● **Prompt**:
Reproduce each of the records below word for word, leaving out the pictures.

● **Input data**:

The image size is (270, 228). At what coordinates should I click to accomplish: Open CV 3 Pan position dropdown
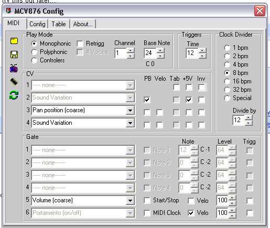130,111

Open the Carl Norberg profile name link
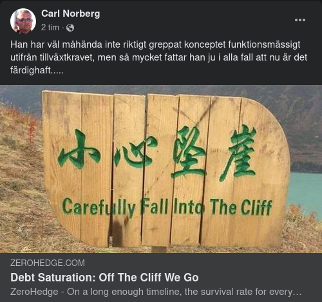click(x=71, y=14)
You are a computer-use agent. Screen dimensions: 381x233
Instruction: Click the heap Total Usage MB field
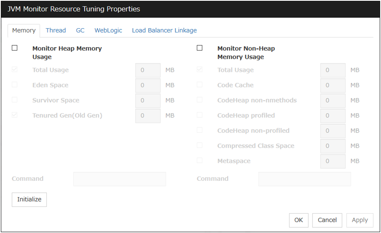148,70
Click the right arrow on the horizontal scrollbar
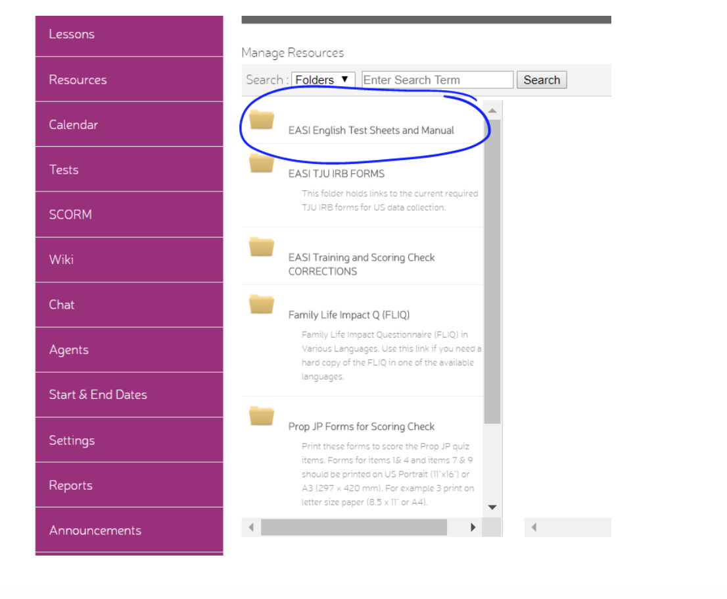The height and width of the screenshot is (599, 727). tap(473, 527)
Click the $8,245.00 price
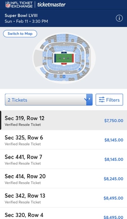This screenshot has height=219, width=127. (113, 179)
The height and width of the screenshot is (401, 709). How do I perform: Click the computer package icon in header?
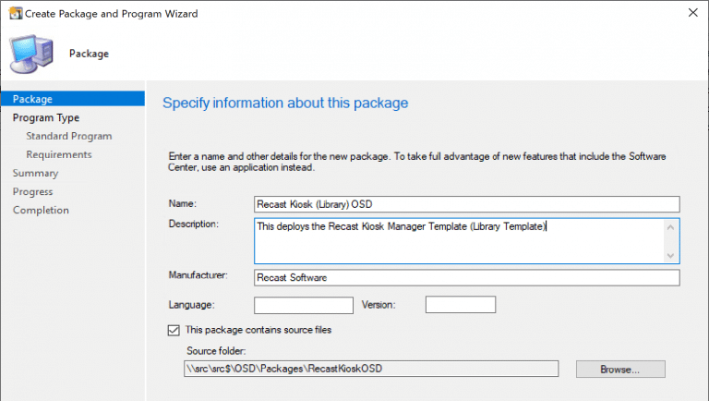pyautogui.click(x=36, y=54)
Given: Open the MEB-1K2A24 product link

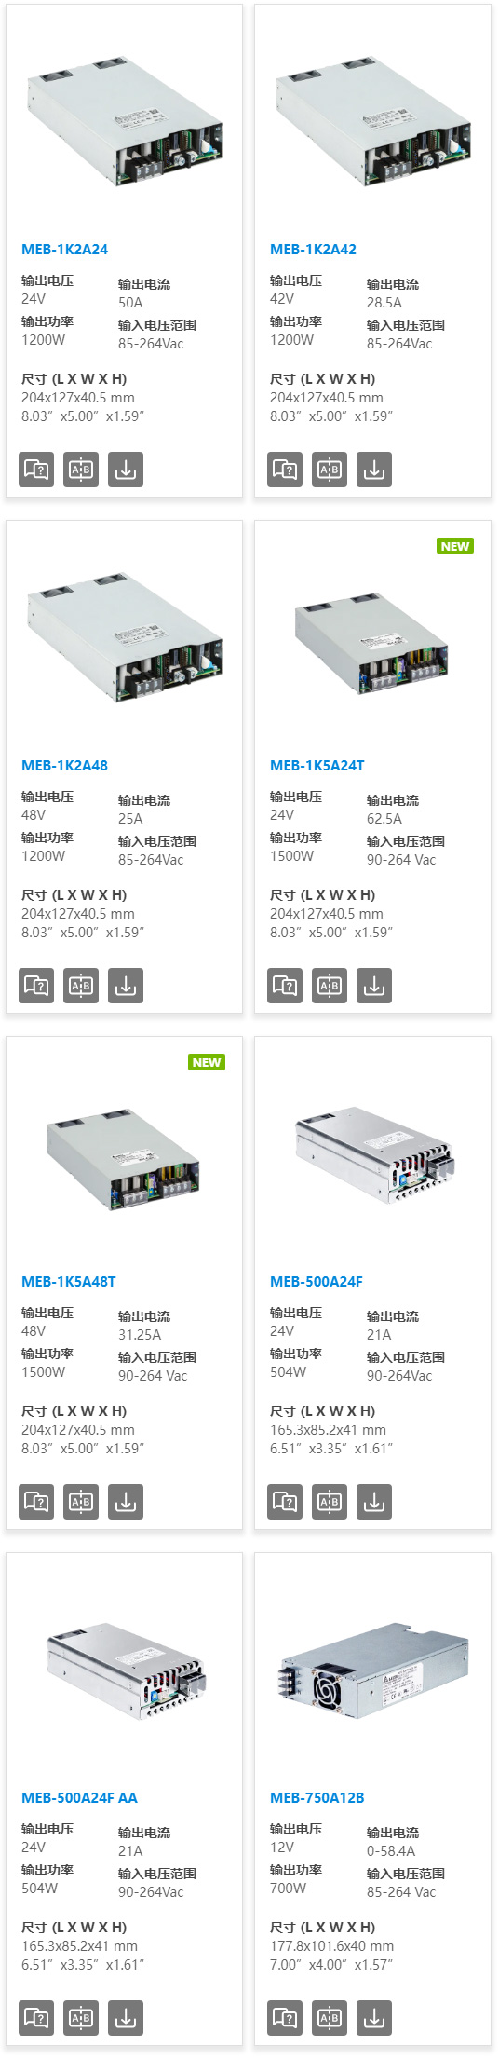Looking at the screenshot, I should (x=65, y=250).
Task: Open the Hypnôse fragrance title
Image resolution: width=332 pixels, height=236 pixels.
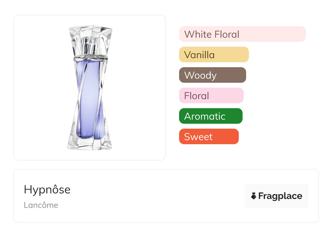Action: (x=47, y=190)
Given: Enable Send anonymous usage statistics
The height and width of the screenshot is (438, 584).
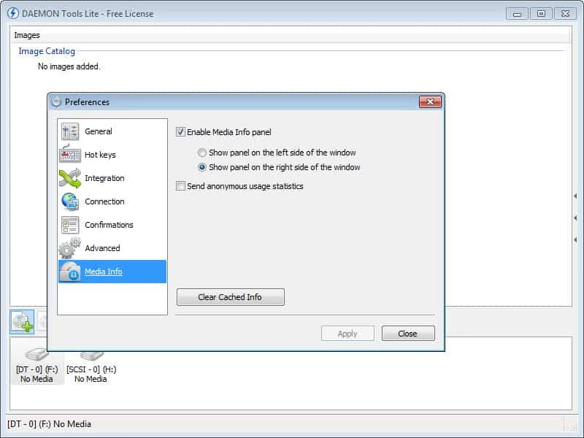Looking at the screenshot, I should coord(181,186).
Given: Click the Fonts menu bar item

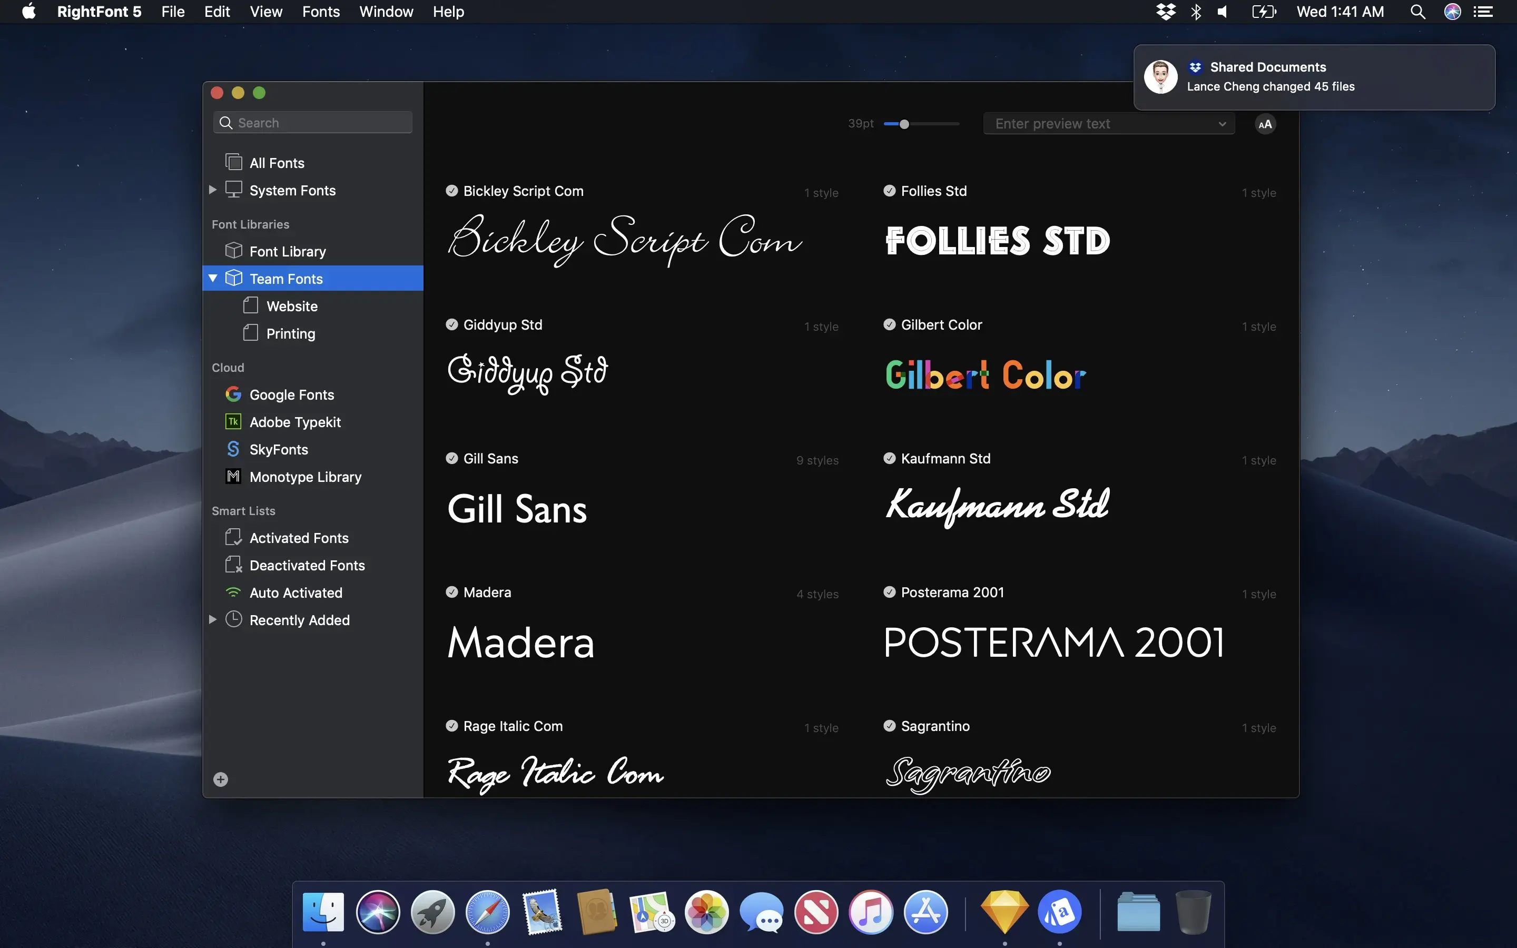Looking at the screenshot, I should (x=320, y=11).
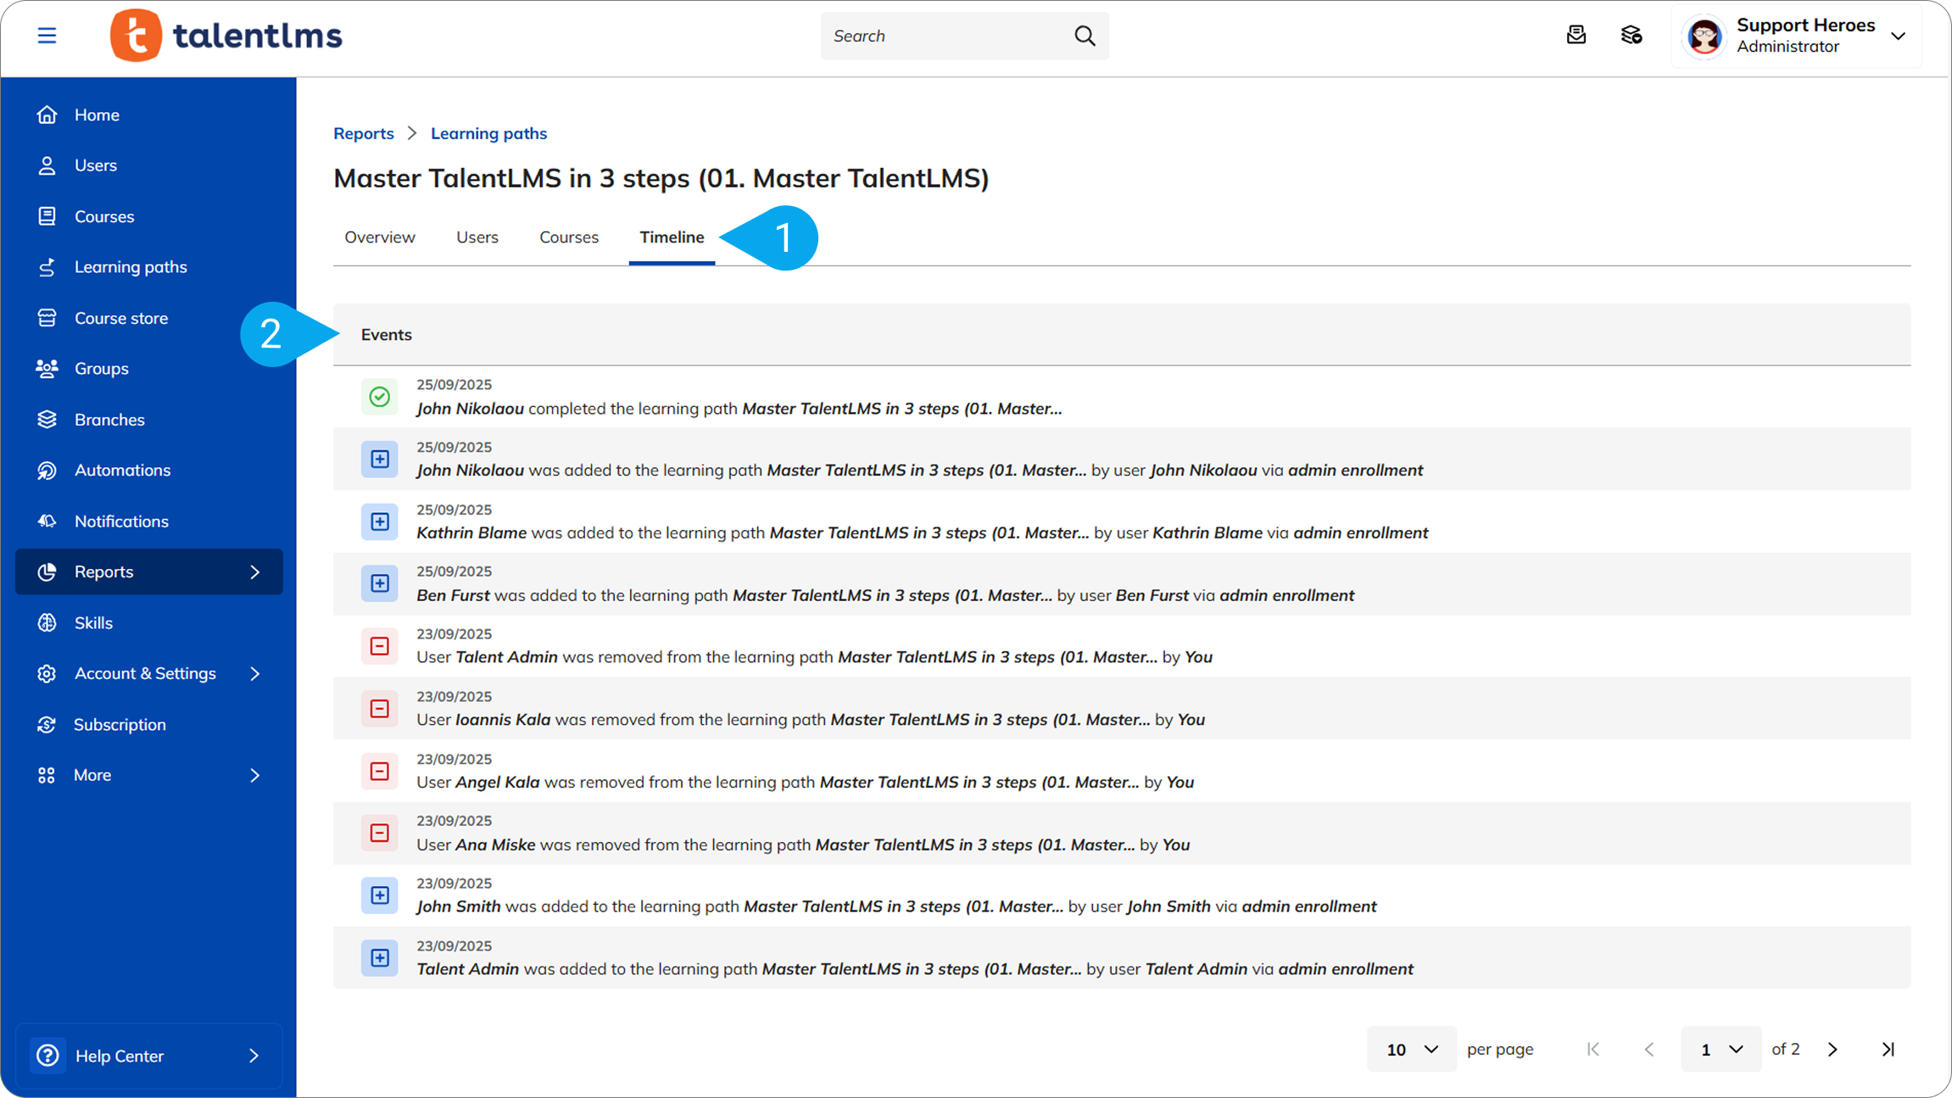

● **Correct response**:
The image size is (270, 228). At what coordinates should I click to accomplish: Open CV 3 Pan position dropdown
130,111

Open the Carl Norberg profile name link
click(x=71, y=14)
You are a computer-use agent. Screen dimensions: 381x233
Instruction: Click the heap Total Usage MB field
148,70
Click the right arrow on the horizontal scrollbar
The height and width of the screenshot is (599, 727). tap(473, 527)
Click the $8,245.00 price
This screenshot has height=219, width=127. (113, 179)
The height and width of the screenshot is (401, 709). How do I perform: Click the computer package icon in header?
pyautogui.click(x=36, y=54)
Given: Open the MEB-1K2A24 product link

Looking at the screenshot, I should (x=65, y=250).
Task: Open the Hypnôse fragrance title
Image resolution: width=332 pixels, height=236 pixels.
Action: (x=47, y=190)
Given: Enable Send anonymous usage statistics
The height and width of the screenshot is (438, 584).
Looking at the screenshot, I should coord(181,186).
Given: Click the Fonts menu bar item

Looking at the screenshot, I should (x=320, y=11).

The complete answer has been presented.